Hardcore Happenings

2006-01-08

Lovely Flowers

As some sort of pass-on question by Soulcake, I got asked "What the heck do I like about PvP?"

It all started after that faithful November 8, when PvP stopped costing turns. In the really old days, I had broken my hippy stone, but lost the enjoyment. Once I could heal my stone, I did. After that, I never broke my stone again, because I was worried that as a chat mod, I would have a giant target painted on my back, in a discipline I didn't want to put energy in. Even later, once I started HC runs, I only broke my stone a few times to get flowers to specifically defeat a big monster or survive in the HitS/against the Topiary Golems. Quickly, reagent potions became a much more efficient way, so I stopped doing that as well.

On November 9th however, I was willing to give it a try. After all, you had nothing to lose in defence, so being a target was no problem, and it wouldn't cost precious turns, needed to ascend. It quickly turned from "something else to do when you're done adventuring" to a minor passion. After all, I noticed this was a leaderboard at which anybody had a shot, since it refreshed a lot.

The real joy however is in the hunt. First you make your own preparations at the end of adventuring. Trying to minimize the number of buffs, for the biggest effect.

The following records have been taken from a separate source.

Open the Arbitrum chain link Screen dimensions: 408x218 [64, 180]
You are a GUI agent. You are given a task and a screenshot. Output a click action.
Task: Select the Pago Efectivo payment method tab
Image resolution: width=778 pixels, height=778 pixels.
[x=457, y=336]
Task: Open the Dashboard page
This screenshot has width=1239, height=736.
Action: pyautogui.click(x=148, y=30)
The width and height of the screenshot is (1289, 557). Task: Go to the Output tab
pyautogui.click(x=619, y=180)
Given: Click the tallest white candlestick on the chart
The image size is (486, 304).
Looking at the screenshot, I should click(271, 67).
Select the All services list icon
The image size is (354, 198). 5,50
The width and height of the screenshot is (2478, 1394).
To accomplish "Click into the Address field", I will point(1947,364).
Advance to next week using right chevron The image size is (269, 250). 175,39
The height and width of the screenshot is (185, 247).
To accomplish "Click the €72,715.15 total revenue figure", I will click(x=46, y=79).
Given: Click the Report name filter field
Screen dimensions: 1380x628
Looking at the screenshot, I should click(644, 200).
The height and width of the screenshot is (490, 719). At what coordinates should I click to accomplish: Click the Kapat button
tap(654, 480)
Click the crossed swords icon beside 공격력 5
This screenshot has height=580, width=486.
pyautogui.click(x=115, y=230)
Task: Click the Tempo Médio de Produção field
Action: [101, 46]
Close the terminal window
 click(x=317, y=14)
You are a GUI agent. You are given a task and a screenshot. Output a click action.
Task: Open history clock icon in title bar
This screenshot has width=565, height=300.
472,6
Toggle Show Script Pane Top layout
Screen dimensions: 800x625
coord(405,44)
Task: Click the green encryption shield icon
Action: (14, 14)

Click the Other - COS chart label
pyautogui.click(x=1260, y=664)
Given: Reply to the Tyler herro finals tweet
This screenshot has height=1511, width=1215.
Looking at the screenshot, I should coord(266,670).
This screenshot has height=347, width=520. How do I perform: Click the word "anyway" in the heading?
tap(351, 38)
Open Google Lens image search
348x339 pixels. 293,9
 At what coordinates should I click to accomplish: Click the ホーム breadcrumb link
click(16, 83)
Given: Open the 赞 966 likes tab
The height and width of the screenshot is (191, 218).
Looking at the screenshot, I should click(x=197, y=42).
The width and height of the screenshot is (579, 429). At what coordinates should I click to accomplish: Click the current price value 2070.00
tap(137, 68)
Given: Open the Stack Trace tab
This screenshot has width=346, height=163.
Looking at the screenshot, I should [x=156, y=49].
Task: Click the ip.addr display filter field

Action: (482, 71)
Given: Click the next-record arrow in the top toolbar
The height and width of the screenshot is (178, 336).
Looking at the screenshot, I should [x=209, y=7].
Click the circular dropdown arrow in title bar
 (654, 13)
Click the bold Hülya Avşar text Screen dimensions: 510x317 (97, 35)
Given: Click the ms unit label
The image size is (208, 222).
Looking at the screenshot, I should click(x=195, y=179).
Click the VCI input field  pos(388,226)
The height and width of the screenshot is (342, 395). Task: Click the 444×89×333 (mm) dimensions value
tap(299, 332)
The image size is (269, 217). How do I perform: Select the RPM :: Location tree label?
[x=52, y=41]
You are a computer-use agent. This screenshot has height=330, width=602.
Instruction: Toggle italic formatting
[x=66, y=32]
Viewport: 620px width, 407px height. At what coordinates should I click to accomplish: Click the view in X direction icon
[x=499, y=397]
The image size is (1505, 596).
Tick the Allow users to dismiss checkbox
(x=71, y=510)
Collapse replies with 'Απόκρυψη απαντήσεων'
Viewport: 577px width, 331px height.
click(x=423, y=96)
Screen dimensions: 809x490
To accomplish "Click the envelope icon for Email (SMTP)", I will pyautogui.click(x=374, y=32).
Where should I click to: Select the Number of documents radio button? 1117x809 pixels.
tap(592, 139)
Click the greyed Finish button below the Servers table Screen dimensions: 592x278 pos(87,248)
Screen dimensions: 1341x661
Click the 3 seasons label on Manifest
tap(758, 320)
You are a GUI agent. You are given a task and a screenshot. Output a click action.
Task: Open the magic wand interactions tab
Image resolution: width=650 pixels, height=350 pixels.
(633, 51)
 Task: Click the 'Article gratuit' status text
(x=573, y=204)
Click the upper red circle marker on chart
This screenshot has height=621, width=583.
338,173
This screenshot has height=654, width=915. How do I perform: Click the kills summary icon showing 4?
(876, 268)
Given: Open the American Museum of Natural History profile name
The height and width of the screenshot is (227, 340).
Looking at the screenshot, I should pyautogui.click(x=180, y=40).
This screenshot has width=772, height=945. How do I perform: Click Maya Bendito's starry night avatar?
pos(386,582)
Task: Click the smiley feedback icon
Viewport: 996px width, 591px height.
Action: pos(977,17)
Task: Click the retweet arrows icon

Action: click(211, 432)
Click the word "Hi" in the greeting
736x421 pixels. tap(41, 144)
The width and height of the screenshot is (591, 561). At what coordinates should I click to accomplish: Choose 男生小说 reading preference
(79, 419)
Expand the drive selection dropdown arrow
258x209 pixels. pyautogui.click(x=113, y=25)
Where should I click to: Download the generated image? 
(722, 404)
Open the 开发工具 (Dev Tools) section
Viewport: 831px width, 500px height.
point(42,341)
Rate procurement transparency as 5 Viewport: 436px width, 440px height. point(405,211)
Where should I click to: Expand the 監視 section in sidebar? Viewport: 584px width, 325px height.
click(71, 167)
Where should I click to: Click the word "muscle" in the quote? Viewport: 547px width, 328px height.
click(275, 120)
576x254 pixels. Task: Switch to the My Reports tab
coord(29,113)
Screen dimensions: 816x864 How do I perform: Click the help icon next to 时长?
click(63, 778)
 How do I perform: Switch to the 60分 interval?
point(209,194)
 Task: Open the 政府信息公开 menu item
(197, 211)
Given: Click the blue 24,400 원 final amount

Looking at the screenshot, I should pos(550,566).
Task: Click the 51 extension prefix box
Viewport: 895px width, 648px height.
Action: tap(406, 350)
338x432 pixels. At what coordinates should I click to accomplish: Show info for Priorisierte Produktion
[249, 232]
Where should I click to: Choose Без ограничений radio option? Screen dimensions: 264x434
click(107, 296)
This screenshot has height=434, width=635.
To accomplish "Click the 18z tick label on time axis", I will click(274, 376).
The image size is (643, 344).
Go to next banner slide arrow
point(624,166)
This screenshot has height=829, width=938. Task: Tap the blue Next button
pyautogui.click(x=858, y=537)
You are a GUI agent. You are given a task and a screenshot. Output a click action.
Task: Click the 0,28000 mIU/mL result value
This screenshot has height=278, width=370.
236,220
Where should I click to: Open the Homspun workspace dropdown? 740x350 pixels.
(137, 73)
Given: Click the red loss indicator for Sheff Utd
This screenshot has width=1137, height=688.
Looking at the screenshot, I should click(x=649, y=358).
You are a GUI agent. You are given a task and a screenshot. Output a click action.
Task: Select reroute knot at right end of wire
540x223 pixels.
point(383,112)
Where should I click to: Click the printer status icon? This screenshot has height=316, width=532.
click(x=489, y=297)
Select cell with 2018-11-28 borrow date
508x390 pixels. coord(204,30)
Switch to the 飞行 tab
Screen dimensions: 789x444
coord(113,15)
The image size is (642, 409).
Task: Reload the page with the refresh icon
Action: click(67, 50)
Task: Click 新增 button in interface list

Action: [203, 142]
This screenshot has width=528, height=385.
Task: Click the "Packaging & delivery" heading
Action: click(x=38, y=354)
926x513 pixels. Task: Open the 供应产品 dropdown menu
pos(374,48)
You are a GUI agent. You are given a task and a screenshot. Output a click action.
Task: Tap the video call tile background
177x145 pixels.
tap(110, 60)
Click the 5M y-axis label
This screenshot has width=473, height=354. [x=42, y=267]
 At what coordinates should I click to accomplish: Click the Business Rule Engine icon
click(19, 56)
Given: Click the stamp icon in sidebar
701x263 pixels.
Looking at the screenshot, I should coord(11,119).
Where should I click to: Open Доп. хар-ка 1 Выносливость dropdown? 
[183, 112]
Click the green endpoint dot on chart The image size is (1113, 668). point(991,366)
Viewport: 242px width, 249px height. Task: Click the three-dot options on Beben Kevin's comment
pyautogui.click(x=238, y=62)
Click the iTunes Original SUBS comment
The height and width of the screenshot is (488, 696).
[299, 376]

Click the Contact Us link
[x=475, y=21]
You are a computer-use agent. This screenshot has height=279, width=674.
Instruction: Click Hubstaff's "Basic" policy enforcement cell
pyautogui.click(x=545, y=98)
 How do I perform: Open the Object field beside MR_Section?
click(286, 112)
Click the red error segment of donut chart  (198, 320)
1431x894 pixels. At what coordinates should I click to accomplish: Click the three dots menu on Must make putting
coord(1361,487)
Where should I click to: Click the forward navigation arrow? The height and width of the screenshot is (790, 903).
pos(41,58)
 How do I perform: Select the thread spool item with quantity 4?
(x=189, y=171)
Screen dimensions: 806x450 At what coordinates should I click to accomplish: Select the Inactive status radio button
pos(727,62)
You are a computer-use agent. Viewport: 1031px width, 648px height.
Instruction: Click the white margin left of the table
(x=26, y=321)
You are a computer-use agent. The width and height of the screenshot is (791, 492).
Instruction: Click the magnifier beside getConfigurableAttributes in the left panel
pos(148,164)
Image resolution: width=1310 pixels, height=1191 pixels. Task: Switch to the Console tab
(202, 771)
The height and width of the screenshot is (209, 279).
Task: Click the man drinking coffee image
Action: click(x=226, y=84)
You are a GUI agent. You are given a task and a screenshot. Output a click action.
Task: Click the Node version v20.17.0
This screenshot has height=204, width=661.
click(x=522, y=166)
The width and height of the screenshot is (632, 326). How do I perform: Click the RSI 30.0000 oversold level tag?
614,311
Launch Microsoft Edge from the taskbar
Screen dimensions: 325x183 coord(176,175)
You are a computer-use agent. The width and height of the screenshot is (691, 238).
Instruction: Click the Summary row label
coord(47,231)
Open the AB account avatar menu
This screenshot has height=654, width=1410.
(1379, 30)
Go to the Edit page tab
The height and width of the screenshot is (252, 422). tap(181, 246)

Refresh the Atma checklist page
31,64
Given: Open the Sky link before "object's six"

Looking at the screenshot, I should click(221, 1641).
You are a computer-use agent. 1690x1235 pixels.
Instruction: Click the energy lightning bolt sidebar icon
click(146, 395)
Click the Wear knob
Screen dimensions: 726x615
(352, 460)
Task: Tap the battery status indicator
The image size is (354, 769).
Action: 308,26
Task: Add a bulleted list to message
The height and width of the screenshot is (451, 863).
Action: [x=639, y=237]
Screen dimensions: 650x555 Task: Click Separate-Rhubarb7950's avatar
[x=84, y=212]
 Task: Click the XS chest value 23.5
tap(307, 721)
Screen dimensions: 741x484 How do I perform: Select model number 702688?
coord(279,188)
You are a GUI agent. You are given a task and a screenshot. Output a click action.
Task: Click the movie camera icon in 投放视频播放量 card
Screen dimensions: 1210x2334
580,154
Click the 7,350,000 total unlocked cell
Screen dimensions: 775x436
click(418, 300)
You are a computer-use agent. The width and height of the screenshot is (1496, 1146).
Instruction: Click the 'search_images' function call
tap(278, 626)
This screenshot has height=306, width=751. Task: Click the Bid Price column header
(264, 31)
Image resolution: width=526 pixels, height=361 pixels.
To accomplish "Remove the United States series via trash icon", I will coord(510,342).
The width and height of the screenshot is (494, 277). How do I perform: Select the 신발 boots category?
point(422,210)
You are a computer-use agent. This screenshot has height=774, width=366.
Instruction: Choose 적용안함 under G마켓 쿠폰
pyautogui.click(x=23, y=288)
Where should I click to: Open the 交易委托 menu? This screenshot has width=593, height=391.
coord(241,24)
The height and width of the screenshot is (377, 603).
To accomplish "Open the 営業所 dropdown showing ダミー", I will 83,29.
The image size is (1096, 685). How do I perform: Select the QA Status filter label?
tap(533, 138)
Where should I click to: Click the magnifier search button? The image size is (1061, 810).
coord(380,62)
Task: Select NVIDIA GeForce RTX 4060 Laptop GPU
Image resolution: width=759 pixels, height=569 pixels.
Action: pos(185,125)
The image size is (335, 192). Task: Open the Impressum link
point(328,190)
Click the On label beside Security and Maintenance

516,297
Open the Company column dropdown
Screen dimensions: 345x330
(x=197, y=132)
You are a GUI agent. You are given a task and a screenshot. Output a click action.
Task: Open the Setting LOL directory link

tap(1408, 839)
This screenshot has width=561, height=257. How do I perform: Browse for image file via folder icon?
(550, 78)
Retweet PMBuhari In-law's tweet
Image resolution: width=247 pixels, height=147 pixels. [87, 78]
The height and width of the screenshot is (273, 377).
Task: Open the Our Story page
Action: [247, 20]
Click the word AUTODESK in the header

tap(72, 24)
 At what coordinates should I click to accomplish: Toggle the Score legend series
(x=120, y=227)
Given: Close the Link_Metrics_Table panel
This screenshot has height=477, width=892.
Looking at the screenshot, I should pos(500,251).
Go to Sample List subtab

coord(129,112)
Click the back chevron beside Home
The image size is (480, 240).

Putting on the best wardrobe. Drinking up as close to the limit as you can. Then, set as well as possible, the profiling begins. Using search to find targets. Trying to estimate their prowess. Sometimes it's just looking for easy kills, but it gets really interesting when you're tussling with the big guys. Dilemma's start presenting itself. Would it be wiser to keep that statboosting stainless steel slacks? Or better to wear the yakskin pants, so as to win the possible fashion show? Especially when you are buffed to your eyeballs and in between way higher-level people, you know that once you press that "attack" button, there's no going back. You've considered all eventualities, you've maximized your chances, you've crossed your fingers and you hit the button. A screen of blue and red presents itself, you quickly scan the colour distribution and it doesn't look good, that first buffed contest is red, and that was supposed to be your strong. You've won the unbuffed but lost the secondary. But thank goodness, you've gotten away with it. Your mini's have saved you...this time.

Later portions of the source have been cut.